**Records to use:**
⟨

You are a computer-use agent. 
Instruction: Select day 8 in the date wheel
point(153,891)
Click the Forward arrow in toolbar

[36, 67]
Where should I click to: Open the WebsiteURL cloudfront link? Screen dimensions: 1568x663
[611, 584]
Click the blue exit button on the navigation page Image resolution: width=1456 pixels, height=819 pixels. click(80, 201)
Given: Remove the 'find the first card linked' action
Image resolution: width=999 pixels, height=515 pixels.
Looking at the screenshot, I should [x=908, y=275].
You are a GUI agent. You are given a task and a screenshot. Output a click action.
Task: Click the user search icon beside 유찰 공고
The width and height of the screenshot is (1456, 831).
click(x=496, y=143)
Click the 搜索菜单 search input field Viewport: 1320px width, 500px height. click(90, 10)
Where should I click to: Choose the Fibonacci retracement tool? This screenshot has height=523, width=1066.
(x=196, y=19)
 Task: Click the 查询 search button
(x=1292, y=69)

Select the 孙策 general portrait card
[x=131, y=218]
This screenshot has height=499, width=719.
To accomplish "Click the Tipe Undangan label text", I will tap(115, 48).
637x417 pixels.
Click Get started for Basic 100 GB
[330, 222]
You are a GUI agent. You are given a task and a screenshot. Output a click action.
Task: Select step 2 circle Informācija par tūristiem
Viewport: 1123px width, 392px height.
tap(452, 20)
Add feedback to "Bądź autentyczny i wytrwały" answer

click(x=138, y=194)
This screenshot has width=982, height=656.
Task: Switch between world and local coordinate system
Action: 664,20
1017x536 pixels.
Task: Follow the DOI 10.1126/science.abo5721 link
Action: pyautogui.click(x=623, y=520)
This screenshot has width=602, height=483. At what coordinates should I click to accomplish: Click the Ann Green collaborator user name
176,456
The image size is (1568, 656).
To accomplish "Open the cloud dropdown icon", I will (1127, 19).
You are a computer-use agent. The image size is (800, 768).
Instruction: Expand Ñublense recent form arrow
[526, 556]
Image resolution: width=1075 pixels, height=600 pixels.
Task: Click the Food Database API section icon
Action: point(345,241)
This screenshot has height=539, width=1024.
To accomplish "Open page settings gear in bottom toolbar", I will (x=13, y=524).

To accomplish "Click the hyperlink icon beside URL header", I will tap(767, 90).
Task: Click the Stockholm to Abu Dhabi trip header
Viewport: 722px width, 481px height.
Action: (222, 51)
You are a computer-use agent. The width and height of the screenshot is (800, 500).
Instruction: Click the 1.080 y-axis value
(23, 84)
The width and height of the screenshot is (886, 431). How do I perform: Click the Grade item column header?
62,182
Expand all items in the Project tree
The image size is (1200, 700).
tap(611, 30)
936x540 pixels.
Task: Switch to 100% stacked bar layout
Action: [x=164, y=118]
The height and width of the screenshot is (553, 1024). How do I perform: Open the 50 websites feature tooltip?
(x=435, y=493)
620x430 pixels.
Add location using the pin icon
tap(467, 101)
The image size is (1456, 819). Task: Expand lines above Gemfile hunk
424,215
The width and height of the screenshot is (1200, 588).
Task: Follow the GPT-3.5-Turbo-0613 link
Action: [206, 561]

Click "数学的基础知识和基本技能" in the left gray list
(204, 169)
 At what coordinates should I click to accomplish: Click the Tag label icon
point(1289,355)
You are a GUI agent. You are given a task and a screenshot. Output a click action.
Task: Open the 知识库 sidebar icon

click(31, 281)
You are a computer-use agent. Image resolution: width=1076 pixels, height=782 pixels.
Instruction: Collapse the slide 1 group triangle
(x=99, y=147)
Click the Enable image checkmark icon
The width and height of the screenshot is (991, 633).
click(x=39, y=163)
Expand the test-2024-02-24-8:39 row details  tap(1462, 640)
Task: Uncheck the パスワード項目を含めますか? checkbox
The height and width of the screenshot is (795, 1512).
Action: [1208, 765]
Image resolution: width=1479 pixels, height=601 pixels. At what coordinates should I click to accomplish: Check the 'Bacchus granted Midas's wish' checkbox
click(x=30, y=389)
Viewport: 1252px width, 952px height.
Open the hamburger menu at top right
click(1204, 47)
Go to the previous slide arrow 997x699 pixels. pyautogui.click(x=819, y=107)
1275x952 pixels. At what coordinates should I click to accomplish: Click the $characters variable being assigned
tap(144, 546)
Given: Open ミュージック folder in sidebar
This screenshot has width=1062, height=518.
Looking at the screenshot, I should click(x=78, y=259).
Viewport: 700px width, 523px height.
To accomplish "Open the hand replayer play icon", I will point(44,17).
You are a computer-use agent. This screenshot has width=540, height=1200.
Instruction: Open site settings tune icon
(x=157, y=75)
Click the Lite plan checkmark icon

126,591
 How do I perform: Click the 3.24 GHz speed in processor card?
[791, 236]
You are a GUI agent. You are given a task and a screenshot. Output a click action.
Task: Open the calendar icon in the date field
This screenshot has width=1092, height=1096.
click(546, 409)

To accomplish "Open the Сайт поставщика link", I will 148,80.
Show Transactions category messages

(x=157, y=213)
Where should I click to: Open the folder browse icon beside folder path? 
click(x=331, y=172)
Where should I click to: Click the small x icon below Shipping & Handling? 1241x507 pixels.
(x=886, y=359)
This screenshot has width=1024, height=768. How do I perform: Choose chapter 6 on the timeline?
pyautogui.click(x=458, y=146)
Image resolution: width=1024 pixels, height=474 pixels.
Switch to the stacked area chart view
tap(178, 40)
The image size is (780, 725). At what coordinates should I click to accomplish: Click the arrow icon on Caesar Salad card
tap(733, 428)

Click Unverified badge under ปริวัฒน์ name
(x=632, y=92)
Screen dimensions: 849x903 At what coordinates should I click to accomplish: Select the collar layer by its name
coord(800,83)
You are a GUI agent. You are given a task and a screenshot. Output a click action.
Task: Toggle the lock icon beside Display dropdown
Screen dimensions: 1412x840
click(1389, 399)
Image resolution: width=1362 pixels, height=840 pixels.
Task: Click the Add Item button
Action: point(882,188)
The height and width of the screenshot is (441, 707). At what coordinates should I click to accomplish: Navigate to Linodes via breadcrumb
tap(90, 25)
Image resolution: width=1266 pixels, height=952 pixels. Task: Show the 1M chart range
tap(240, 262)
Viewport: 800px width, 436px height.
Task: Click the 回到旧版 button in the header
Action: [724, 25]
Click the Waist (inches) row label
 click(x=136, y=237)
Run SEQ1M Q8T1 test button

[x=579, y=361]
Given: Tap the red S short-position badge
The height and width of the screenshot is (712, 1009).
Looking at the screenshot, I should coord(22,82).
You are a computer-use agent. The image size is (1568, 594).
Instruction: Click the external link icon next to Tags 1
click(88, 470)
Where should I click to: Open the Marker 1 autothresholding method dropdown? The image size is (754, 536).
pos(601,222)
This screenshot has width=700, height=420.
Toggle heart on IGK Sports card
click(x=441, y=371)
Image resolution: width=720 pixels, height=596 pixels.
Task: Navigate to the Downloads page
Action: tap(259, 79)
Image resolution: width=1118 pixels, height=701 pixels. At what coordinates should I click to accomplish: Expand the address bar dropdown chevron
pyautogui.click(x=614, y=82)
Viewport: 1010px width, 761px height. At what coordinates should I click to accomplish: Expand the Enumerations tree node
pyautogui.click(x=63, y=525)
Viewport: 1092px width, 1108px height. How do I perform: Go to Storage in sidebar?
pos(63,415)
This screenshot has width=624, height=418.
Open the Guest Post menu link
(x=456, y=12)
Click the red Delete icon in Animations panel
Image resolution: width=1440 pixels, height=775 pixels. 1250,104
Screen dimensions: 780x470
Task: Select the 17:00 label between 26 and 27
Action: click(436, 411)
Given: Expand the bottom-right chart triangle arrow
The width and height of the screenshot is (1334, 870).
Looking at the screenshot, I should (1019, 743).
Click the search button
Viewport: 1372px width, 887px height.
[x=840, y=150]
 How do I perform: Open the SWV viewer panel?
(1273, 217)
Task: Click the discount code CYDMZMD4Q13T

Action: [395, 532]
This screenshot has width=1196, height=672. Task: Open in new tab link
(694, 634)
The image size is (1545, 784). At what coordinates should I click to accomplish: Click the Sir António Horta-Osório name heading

⟩

**Written exercise:** Echo the lines from the one containing "You are a computer-use agent. The image size is (800, 768)." through the one containing "tap(467, 101)", both included, without changing anything.

**The completed task:**
You are a computer-use agent. The image size is (800, 768).
Instruction: Expand Ñublense recent form arrow
[526, 556]
Image resolution: width=1075 pixels, height=600 pixels.
Task: Click the Food Database API section icon
Action: point(345,241)
This screenshot has height=539, width=1024.
To accomplish "Open page settings gear in bottom toolbar", I will (x=13, y=524).

To accomplish "Click the hyperlink icon beside URL header", I will tap(767, 90).
Task: Click the Stockholm to Abu Dhabi trip header
Viewport: 722px width, 481px height.
Action: (222, 51)
You are a computer-use agent. The width and height of the screenshot is (800, 500).
Instruction: Click the 1.080 y-axis value
(23, 84)
The width and height of the screenshot is (886, 431). How do I perform: Click the Grade item column header?
62,182
Expand all items in the Project tree
The image size is (1200, 700).
tap(611, 30)
936x540 pixels.
Task: Switch to 100% stacked bar layout
Action: [x=164, y=118]
The height and width of the screenshot is (553, 1024). How do I perform: Open the 50 websites feature tooltip?
(x=435, y=493)
620x430 pixels.
Add location using the pin icon
tap(467, 101)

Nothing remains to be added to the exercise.